# Your task:
Which of the lines below hold "first"? Please return each one.

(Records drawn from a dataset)

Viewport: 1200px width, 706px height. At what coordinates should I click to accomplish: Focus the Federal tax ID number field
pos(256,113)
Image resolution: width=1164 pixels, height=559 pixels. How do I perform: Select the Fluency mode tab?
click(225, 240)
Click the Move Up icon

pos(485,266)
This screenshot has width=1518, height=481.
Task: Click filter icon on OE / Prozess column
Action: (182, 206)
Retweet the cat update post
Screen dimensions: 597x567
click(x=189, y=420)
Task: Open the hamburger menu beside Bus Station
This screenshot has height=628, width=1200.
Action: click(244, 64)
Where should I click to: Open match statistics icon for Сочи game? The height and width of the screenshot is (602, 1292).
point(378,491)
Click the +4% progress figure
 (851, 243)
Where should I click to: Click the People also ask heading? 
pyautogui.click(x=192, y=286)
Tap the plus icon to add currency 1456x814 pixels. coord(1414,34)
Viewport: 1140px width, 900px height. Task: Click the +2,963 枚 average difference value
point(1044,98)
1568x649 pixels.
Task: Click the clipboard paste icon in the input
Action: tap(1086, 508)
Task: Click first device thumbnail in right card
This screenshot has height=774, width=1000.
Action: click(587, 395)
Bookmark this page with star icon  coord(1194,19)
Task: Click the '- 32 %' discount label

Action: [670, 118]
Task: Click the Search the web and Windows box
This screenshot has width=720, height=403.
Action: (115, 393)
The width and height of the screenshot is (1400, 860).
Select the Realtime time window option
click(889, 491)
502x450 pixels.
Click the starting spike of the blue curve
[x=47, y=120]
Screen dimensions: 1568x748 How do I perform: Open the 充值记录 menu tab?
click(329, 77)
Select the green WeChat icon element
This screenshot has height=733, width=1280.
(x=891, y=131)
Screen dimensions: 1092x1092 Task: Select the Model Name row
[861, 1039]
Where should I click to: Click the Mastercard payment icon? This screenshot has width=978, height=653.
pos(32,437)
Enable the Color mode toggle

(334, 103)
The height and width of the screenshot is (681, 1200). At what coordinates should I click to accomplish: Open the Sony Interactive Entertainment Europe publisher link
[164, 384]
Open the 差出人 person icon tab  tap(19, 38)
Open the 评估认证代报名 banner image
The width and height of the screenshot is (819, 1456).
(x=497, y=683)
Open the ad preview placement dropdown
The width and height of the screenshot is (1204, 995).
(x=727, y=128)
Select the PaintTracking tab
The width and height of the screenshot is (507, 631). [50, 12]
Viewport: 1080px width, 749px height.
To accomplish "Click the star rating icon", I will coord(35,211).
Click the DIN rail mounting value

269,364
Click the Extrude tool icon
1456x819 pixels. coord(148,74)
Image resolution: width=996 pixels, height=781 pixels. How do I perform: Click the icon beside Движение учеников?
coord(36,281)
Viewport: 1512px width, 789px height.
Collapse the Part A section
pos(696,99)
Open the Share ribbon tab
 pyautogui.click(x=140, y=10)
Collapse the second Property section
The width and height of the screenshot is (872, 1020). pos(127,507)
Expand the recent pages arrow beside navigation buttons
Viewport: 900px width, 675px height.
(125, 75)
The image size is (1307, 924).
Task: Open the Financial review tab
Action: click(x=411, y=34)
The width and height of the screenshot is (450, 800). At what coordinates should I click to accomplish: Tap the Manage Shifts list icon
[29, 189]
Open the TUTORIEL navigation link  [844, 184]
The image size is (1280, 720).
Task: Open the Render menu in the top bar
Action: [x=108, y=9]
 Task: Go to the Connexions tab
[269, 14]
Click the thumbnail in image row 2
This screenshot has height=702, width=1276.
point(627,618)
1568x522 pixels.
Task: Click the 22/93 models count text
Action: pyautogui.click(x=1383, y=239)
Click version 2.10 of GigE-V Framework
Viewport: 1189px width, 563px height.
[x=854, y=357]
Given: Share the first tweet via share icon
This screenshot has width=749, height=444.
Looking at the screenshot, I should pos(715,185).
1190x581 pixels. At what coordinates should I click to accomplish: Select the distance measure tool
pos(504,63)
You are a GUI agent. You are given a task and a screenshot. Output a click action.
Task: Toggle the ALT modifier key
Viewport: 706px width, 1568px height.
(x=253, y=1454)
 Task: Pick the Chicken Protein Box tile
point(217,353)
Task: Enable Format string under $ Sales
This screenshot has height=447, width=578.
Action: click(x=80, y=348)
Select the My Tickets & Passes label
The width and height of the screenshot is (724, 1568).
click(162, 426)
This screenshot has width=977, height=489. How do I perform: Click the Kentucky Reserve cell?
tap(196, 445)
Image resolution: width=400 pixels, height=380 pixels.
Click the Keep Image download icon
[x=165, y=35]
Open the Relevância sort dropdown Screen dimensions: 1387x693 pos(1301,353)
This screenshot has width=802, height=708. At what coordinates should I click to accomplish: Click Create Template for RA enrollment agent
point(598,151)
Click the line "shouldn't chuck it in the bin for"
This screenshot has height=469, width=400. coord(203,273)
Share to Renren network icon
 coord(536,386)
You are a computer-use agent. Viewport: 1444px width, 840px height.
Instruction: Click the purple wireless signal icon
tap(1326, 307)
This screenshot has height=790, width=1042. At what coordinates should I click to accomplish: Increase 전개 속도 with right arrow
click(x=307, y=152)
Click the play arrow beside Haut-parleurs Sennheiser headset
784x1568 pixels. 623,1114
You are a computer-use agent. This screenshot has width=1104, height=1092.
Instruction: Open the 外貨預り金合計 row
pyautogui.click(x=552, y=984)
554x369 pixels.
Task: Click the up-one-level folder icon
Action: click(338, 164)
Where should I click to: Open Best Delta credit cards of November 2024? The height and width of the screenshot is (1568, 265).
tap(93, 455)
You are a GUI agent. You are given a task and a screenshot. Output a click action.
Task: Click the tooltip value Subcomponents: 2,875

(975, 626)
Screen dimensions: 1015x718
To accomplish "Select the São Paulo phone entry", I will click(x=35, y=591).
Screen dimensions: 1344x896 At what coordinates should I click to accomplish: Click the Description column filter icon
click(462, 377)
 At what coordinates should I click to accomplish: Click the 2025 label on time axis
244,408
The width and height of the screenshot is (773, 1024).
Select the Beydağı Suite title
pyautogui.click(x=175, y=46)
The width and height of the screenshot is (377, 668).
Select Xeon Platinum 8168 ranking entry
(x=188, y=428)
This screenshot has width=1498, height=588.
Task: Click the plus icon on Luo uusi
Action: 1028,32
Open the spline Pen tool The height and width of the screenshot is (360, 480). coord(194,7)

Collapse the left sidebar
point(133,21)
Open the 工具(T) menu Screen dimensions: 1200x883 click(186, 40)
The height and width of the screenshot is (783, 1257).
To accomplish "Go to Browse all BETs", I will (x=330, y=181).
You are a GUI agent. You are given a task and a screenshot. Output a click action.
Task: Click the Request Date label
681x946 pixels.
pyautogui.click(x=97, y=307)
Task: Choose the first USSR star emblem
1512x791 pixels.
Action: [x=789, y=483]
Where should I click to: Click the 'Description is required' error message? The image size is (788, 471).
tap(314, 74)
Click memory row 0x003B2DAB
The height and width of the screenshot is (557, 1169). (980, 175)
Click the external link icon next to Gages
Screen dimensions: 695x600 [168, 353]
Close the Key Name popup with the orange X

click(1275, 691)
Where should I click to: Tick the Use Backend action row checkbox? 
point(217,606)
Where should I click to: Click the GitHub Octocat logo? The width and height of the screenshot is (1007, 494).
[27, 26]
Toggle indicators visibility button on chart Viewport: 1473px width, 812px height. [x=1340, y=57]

# Result for this exercise:
Task: Click first device thumbnail in right card
Given: Share the first tweet via share icon
Task: Choose the first USSR star emblem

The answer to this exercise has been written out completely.